I think more than a half of the sex toys I've tested belong in that category. So every toy that's made out of unsafe materials is bad. And then you also have those that vibrate badly. I always compare vibrations to the growl of a bear and the squeak of a mouse. Growling bear vibrations are the good ones, while squeaky mouse vibrations are the bad ones. They are not only annoying to your ears, but also to your clitoris.
Then you also have the category I call "Funfair in your cunt"; toys in every color of the rainbow, with clockwise and counterclockwise rotating pearls and glitter. It all looks very pretty but I can not recommend those products for several reasons. And then there are the "sex toys that look like children's toys"—those are the ones I really hate.
What's the most extreme toy you've tested?
The Sybian is a kind of fuck machine—it was so terrible! When I put it on, my whole house—including the houses next door—started to vibrate. It's a device that weighs about twenty pounds, and the company advised to put it on my bed, so that the mattress would absorb the vibrations and my neighbors didn't have to enjoy my little adventure. For me, that was too much hassle. I'm in for good and nice sex. I don't need it to be so complicated that I have to rebuild my entire living room.
Is there actually the right toy for every woman?

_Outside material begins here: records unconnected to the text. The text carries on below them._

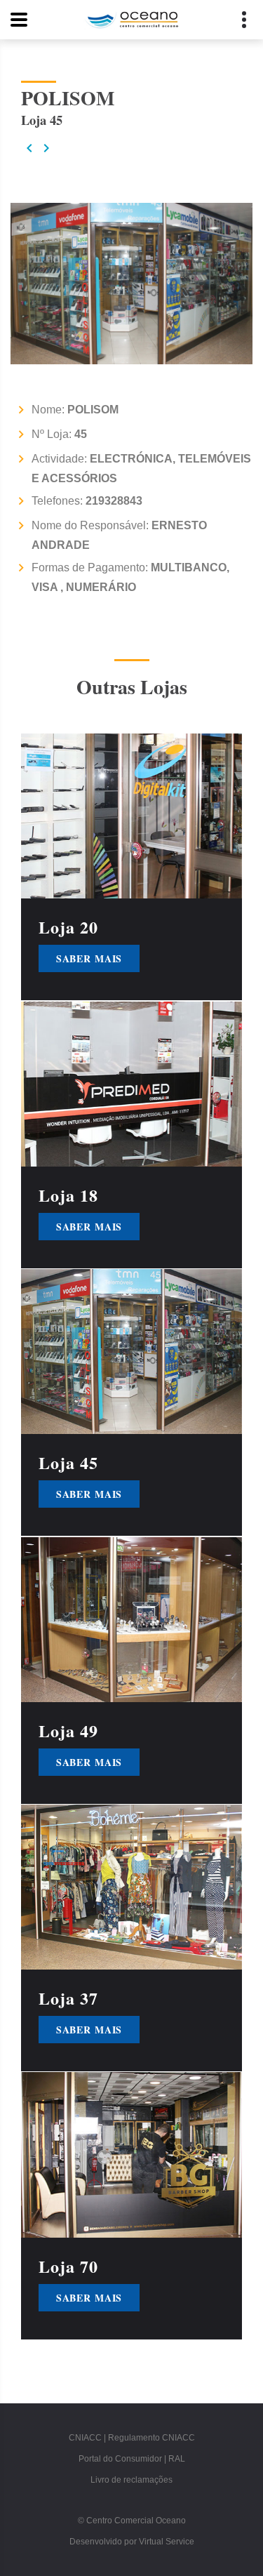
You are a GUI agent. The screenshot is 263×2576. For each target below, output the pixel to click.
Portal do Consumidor (120, 2459)
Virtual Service (166, 2542)
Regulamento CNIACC (151, 2438)
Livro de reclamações (131, 2480)
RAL (176, 2459)
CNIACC (85, 2438)
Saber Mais (89, 959)
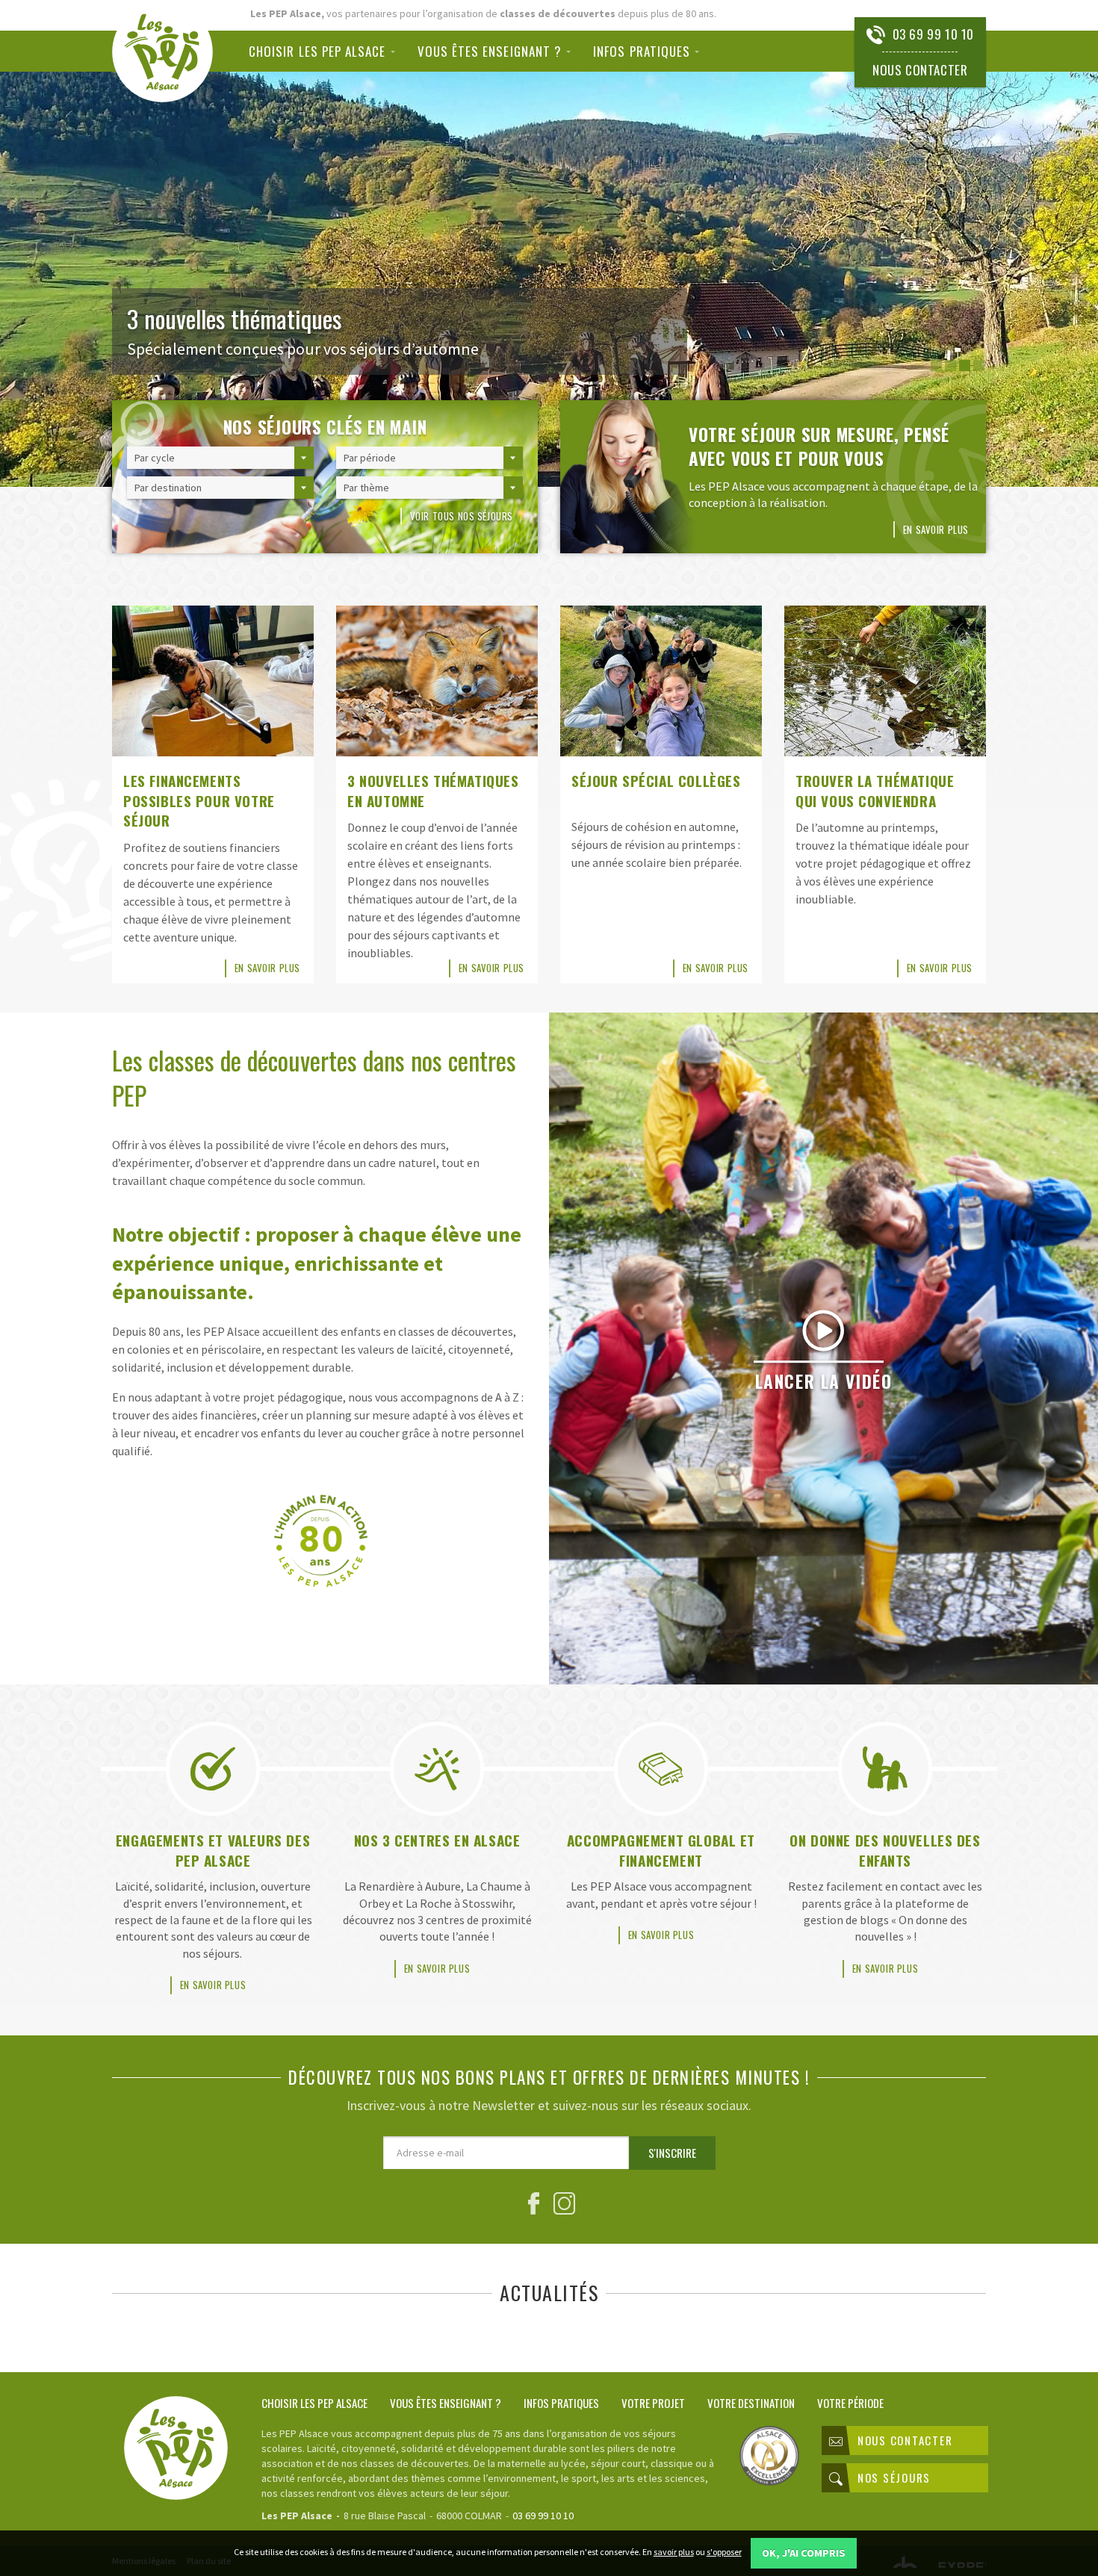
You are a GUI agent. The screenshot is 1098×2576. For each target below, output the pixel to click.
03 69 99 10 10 (933, 34)
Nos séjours (894, 2477)
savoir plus (674, 2551)
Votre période (850, 2402)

Yes, I think so. But if you don't feel the need to have one, that's another story. If you have a good sex life with your partner or with your fingers, you shouldn't feel the pressure to buy one. But there are plenty of women who find it more difficult to have an orgasm.
Every woman is different, and I cannot guarantee that whatever I find pleasurable, all other women do, too. But I can tell you what toys you shouldn't use. I have so many toys at home—I don't think there is anyone else in the Netherlands who has tested that many.